Without a shadow of a doubt, the most well-known and well-liked pastor of the church was the Rev. Whiteford S. Ramsay, (Left) who came to Dublin as an 18-year-old school teacher, briefly served as Lt. Colonel of the 14th Georgia Infantry during the opening months of the Civil War.  Rev. Ramsay returned to Dublin to devote his time to God and teaching school. In 1870, he began his 22-year-tenure as the Pastor of First Baptist Church, the longest in the church’s nearly two hundred year history.  Rev.

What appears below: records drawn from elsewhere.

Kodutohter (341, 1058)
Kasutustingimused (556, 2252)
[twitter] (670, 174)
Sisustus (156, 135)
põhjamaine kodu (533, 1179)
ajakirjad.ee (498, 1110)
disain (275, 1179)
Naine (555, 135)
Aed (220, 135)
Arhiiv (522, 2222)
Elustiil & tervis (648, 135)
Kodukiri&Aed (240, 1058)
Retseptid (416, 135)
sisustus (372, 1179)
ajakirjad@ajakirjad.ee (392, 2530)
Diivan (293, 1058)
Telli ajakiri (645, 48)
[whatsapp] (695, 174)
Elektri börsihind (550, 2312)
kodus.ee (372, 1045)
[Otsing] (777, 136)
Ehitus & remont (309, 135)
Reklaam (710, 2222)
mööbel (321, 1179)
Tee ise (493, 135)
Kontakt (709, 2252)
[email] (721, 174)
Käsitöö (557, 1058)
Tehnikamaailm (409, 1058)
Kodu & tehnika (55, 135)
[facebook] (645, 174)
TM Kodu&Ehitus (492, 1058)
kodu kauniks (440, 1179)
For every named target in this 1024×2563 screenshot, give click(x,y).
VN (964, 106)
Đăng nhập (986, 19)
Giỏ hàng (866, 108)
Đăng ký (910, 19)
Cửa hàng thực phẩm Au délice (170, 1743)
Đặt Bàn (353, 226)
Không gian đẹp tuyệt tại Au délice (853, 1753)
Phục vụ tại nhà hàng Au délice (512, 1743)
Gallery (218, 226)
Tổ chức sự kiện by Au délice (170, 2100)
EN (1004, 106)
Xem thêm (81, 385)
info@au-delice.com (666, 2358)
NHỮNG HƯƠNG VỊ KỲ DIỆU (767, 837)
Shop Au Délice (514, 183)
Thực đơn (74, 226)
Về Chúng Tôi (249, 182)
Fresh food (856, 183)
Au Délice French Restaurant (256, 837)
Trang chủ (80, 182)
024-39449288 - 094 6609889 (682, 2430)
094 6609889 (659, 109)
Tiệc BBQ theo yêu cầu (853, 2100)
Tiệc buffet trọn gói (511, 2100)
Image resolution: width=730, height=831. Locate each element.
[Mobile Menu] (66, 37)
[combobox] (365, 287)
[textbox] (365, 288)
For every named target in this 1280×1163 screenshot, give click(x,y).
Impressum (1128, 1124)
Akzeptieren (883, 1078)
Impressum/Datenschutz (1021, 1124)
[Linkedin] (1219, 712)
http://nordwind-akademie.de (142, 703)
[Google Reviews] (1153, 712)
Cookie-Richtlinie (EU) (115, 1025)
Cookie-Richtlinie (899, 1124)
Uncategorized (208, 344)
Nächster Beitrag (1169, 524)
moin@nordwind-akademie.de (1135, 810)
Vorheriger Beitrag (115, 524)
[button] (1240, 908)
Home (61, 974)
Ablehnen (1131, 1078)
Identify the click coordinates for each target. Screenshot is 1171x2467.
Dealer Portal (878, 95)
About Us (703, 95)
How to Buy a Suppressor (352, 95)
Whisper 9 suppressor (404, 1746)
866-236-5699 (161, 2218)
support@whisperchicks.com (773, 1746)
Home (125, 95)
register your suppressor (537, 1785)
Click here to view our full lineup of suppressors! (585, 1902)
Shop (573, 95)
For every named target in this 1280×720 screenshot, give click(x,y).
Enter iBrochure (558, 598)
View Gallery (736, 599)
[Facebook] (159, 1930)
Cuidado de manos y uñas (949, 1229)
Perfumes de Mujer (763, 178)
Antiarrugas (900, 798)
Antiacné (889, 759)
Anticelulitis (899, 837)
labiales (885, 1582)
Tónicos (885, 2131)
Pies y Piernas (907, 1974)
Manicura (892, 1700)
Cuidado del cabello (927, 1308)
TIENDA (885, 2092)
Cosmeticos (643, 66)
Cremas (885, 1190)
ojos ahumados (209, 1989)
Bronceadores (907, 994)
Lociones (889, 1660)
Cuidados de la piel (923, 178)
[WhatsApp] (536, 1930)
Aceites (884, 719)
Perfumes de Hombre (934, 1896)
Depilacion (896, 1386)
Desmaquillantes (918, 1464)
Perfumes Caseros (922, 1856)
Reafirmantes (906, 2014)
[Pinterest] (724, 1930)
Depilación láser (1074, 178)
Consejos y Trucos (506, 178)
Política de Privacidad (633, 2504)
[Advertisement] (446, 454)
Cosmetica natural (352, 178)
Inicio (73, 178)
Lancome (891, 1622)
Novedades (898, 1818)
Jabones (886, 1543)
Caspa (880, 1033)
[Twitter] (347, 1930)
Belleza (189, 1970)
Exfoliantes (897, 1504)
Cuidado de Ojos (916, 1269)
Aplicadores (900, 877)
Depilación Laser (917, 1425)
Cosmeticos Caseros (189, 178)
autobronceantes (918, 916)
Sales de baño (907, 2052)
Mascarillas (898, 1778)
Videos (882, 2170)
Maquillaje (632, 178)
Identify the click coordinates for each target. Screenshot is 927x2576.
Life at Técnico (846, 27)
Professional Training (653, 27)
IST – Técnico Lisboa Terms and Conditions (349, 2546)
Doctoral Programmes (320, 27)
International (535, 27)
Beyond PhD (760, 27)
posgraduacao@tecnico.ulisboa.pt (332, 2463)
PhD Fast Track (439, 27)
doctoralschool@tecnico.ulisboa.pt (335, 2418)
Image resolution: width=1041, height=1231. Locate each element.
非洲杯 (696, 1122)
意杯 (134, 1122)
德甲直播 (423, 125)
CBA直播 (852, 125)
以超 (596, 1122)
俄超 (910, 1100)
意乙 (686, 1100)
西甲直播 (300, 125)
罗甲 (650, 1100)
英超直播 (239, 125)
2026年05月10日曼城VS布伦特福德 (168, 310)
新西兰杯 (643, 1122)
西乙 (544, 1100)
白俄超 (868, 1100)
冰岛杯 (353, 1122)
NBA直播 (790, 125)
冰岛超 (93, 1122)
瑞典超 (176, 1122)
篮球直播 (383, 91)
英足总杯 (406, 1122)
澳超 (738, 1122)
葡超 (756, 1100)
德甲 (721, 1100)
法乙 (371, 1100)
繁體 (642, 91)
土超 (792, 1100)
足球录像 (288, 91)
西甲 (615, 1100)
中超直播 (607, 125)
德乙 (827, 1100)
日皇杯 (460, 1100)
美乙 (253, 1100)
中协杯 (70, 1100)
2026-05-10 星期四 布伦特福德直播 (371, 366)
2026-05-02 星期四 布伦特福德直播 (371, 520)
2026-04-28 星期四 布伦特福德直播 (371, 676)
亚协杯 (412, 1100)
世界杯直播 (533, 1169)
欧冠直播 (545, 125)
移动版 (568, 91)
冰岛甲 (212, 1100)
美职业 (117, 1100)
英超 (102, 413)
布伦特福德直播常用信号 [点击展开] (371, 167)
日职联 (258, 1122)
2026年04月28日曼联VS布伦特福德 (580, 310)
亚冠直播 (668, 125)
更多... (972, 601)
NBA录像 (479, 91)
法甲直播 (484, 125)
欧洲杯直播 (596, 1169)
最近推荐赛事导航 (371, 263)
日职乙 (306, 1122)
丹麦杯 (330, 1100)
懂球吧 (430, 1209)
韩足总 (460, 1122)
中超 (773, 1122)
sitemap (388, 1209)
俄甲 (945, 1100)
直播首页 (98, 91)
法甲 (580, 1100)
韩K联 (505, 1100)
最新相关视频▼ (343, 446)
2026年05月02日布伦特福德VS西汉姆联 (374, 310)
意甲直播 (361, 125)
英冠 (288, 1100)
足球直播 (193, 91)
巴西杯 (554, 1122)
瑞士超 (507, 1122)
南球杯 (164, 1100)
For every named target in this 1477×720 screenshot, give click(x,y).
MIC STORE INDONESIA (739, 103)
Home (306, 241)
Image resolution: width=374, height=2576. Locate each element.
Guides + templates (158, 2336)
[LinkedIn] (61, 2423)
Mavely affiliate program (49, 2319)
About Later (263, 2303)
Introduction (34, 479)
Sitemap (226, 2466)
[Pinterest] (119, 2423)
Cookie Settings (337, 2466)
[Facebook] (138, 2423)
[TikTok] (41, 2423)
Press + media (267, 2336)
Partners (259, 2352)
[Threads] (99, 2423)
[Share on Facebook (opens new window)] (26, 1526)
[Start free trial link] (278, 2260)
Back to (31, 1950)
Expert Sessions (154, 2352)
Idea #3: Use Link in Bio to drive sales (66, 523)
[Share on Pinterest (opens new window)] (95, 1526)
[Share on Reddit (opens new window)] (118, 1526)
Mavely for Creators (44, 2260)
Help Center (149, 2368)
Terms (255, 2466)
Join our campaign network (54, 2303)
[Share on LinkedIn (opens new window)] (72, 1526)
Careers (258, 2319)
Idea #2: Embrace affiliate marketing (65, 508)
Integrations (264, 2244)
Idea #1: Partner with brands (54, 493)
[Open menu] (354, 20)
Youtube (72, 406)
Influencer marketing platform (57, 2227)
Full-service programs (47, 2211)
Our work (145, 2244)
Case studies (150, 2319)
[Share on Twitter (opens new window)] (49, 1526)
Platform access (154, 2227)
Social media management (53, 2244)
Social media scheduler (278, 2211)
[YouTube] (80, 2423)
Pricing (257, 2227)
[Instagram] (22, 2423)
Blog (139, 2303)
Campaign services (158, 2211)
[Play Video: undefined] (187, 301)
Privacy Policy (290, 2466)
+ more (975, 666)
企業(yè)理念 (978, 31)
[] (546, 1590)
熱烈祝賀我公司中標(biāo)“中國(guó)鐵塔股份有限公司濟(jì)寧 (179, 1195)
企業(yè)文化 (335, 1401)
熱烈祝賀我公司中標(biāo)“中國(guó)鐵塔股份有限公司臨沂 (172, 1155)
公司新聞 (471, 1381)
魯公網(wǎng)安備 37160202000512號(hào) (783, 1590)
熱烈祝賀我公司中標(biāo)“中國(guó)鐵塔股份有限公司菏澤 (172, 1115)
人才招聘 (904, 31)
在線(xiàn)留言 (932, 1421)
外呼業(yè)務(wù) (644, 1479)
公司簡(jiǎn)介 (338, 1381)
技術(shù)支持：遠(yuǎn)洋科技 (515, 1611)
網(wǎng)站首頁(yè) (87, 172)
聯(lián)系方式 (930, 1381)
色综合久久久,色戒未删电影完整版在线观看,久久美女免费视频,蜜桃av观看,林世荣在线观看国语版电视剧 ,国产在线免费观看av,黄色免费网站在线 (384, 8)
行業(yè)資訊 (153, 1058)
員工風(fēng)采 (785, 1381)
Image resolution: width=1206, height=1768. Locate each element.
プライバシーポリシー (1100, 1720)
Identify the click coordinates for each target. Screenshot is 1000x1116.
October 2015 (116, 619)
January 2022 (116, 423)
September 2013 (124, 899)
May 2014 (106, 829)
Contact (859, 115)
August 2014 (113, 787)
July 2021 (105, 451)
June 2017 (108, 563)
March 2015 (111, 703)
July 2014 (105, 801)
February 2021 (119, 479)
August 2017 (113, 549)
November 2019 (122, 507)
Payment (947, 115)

Ramsay organized the current day Laurens County School system.  It is said that when he died as many as 10,000 people came to pay their respects.



Ramsay was succeeded by Needham Hurst, C.W. Minor, J.Ware Brown and E.W. Marshall during what has been described as a troubled time of the church’s existence.  As Dublin rose to prominence in business, agricultural, and political stature in the state, the First Baptist Church was able to hire many of the outstanding ministers in Georgia, including  James C. Solomon, Robert E. Neighbor, Millard A. Jenkens, Allen Fort, William A. Taliafero and Timothy W. Callaway.    



The crowning accomplishment of the membership of the First Baptist Church was the construction of the present church in 1908.  This Gothic-style architecture church, modeled after Melrose Abbey in Scotland, borrowed designs from superior functional churches around the country.







The sanctuary’s original seating capacity was 650, exclusive of the gallery seating.  The Baptist were right proud of their new building, and rightfully so.  The new structure was the first church building in the Southern Baptist Convention to have an Educational Building and a departmentalized Sunday School. The Sunday School auditorium seated more than 200 people. The Sunday School rooms numbered fourteen.  The original church called for a 75' x 100' structure, covered with repressed brick and trimmed and capped in Georgia marble.  Two 40 foot towers adorn the North and South corners, while a 60-foot tower accents the church’s main entrance.